Pouvoir donner la vie est une chance que tout le monde n'a pas. Certaines études voudraient vous faire croire que le cannabis diminue la fertilité. Cependant, une analyse plus spécifique montre l'indication du contraire.

De nos jours, on voit partout des déclarations alarmistes à propos du cannabis. Selon ces sources, un manque de motivation, une moins bonne santé et l’infertilité seraient autant de conséquences pour les consommateurs réguliers d’herbe.
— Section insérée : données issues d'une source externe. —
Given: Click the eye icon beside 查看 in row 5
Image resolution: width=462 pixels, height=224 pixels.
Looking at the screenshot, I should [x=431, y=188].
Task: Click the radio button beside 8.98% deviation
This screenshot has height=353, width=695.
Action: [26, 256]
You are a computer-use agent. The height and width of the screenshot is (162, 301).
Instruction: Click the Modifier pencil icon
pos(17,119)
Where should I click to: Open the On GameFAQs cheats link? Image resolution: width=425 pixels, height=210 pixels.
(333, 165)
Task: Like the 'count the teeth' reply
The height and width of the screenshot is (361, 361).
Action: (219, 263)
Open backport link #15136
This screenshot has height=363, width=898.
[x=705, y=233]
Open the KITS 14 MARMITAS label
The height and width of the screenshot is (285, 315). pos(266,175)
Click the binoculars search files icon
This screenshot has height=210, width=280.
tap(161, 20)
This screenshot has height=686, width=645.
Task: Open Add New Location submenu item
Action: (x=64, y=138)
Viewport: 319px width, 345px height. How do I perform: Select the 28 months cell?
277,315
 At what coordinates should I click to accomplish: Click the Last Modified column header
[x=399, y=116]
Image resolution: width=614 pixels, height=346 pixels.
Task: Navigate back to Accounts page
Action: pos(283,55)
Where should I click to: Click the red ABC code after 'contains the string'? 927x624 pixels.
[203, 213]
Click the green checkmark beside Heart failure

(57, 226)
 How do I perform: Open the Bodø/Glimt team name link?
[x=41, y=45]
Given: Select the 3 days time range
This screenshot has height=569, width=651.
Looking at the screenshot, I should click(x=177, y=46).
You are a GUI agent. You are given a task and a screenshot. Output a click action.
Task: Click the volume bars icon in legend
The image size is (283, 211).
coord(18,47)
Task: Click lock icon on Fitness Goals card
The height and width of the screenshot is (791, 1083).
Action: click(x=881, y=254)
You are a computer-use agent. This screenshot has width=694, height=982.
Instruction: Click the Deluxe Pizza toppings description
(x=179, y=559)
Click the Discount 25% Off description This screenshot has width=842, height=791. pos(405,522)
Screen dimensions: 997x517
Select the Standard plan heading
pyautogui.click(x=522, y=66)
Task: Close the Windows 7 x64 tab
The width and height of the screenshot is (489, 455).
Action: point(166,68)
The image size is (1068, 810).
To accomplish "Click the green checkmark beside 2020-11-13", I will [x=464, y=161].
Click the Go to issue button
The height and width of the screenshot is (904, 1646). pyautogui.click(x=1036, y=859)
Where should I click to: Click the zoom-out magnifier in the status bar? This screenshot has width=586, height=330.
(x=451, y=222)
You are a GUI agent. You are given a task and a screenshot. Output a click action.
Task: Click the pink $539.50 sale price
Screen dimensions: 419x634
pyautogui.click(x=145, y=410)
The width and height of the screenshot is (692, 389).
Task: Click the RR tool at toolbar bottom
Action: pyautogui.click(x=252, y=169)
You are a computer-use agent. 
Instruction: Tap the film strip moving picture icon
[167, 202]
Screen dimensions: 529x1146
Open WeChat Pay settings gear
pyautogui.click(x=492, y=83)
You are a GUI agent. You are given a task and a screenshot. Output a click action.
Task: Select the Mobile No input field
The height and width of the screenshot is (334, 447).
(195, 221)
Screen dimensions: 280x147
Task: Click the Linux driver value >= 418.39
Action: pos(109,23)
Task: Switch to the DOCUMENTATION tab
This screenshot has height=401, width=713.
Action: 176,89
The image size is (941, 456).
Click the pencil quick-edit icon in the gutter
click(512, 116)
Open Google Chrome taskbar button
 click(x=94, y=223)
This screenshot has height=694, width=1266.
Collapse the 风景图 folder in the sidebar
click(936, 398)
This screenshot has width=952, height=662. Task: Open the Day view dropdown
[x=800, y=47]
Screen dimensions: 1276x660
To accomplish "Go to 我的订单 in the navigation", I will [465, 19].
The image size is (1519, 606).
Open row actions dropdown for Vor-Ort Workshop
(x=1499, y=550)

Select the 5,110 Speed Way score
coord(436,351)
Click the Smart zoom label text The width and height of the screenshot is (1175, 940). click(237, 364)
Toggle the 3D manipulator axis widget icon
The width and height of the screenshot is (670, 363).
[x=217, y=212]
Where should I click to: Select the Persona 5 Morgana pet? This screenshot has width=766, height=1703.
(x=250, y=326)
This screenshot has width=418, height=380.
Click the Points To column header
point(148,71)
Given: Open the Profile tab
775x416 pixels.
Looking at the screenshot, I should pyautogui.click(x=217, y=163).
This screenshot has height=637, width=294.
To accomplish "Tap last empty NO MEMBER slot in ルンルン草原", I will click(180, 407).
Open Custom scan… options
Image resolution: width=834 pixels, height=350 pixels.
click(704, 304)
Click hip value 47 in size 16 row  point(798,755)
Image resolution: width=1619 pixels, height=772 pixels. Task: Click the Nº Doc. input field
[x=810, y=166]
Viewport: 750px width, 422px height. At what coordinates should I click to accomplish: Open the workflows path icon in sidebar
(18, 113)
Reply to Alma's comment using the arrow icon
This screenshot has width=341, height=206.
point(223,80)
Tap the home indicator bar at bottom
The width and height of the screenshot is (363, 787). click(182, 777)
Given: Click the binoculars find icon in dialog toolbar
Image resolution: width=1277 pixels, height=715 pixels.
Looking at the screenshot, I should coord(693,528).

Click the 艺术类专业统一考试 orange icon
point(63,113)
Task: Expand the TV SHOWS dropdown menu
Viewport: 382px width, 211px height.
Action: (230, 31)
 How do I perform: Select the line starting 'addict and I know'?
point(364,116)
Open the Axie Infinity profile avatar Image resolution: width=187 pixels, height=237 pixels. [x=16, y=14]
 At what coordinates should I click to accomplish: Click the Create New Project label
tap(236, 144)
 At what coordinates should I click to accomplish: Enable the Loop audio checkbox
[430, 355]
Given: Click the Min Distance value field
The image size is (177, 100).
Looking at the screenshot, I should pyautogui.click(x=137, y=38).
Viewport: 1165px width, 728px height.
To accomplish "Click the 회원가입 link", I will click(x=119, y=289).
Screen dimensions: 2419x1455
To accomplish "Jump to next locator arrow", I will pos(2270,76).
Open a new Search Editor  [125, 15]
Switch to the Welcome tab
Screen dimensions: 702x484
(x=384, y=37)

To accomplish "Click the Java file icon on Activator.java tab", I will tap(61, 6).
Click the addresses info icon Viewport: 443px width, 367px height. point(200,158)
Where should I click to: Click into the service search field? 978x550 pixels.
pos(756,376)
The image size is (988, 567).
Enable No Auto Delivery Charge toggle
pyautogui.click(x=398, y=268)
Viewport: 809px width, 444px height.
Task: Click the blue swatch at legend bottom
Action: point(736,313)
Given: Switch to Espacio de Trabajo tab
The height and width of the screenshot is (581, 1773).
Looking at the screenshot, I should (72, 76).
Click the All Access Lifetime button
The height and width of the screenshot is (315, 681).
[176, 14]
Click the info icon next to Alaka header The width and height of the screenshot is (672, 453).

Malgré ce stéréotype négatif, de nombreux articles de recherche continuent à sortir en montrant les applications bénéfiques et les effets améliorant la santé que les cannabinoïdes contenus dans le cannabis peuvent avoir. Regardons de plus près un des aspects les plus alarmants pour la santé que le cannabis serait censé affecter : la fertilité, ou plutôt son absence. Une faible fertilité peut écraser l’espoir de bien des hommes ou femmes qui essayent de faire un enfant, alors il est plutôt alarmant de voir des études qui suggèrent un lien entre une consommation régulière de cannabis et une diminution du nombre de spermatozoïdes chez les jeunes hommes. Et pourtant, est-ce que tout est vraiment comme il y paraît ? Nous n’en sommes pas si sûrs.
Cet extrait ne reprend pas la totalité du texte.